BEGIN GIVEN INFORMATION

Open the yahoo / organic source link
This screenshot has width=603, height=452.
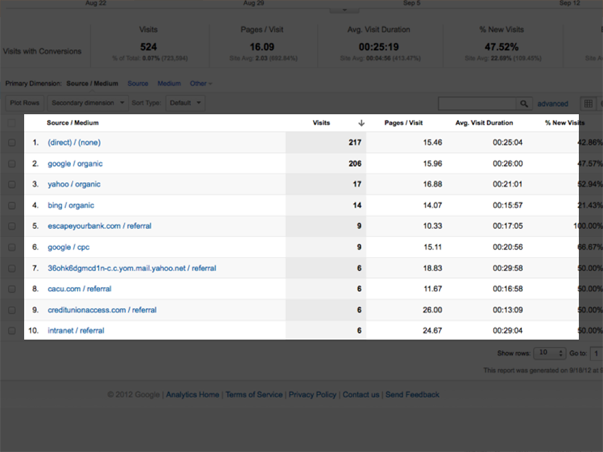coord(74,184)
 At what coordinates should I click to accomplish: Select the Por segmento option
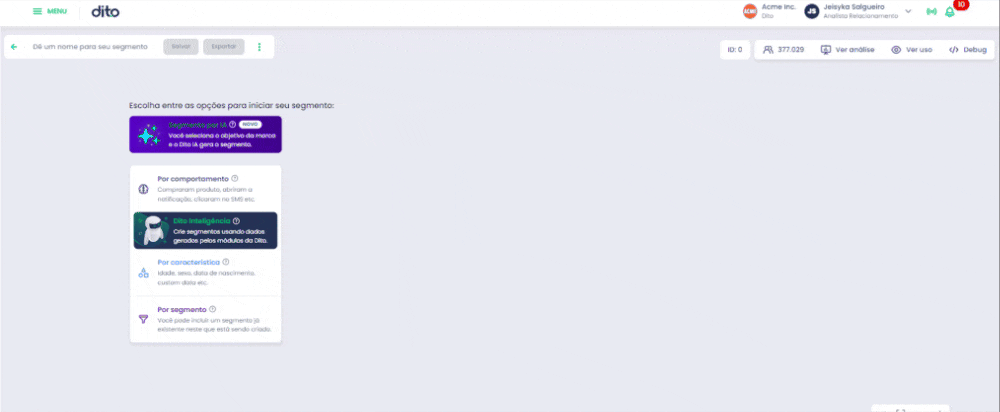point(205,320)
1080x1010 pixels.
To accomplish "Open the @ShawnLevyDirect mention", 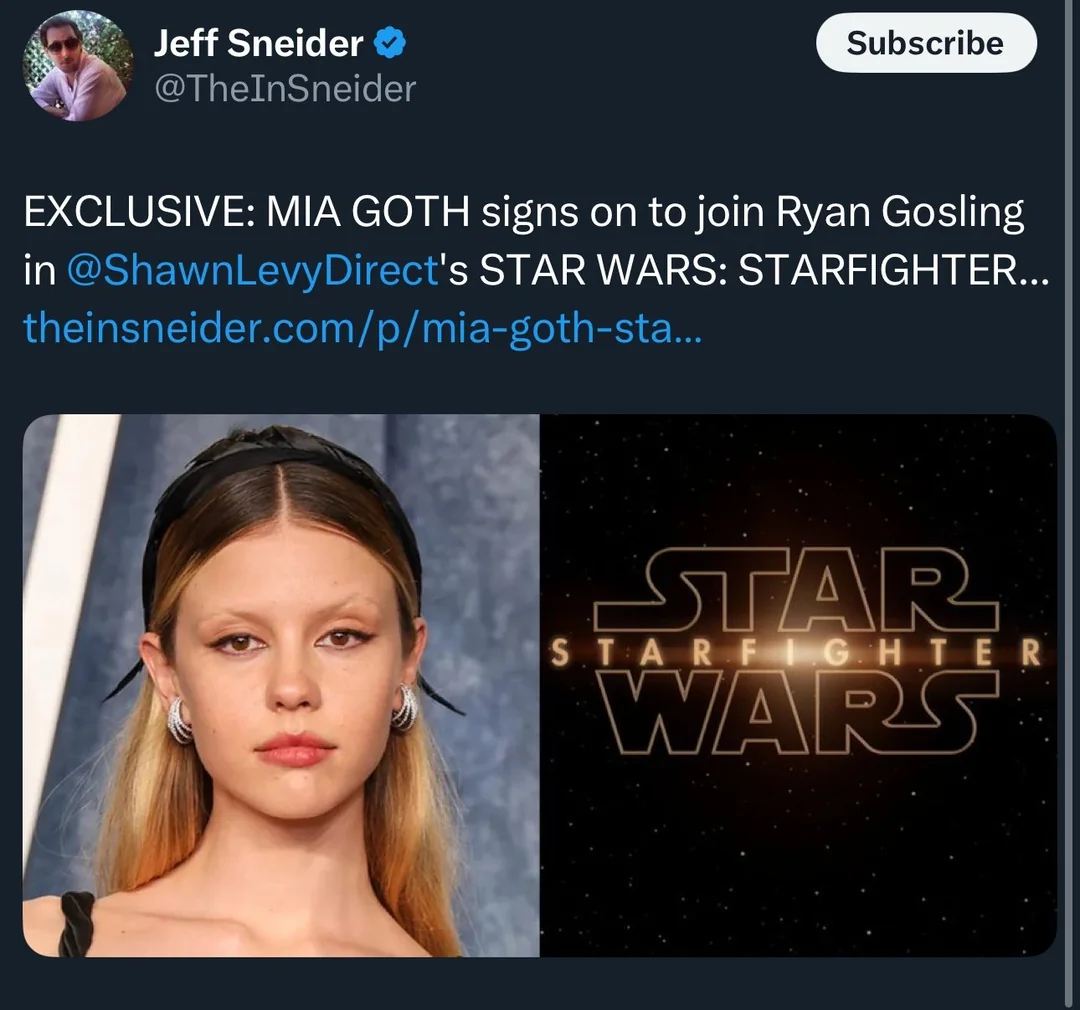I will 251,271.
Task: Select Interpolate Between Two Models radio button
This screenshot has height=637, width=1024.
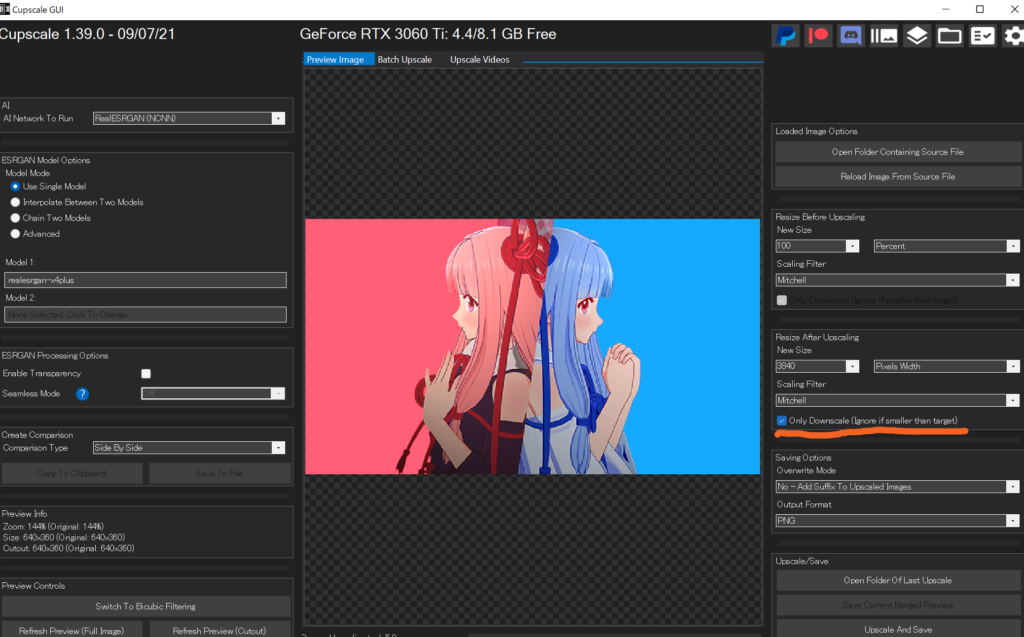Action: click(15, 202)
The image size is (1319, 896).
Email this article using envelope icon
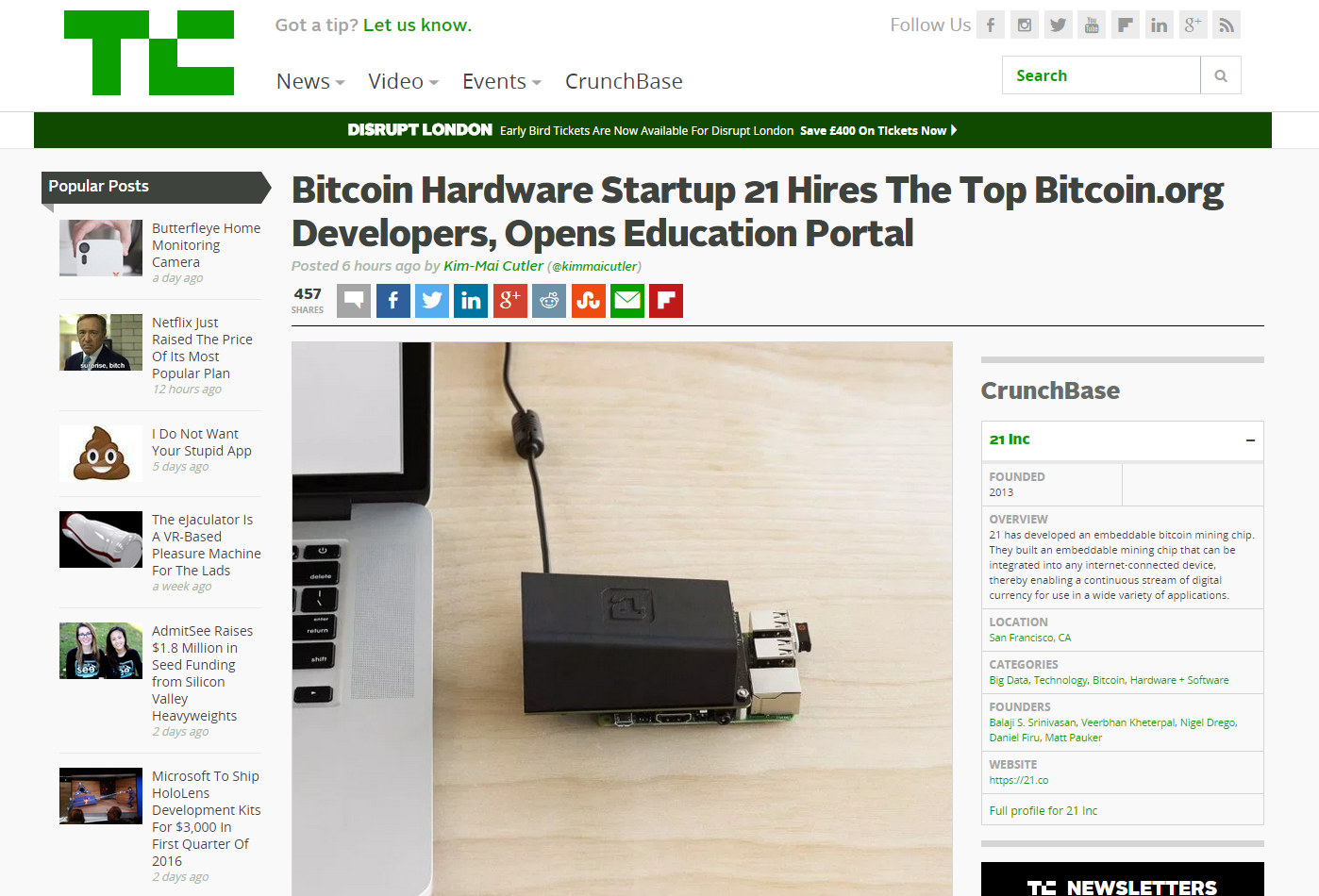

END GIVEN INFORMATION

__WORK TO BE COMPLETED__: The lines to repeat start at the one holding "This screenshot has height=637, width=1024." and run through the last line of the records above; write them out exactly, both ends included, but not the pictures.

__ANSWER SPACE__:
This screenshot has height=637, width=1024.
Action: click(15, 202)
The image size is (1319, 896).
Email this article using envelope icon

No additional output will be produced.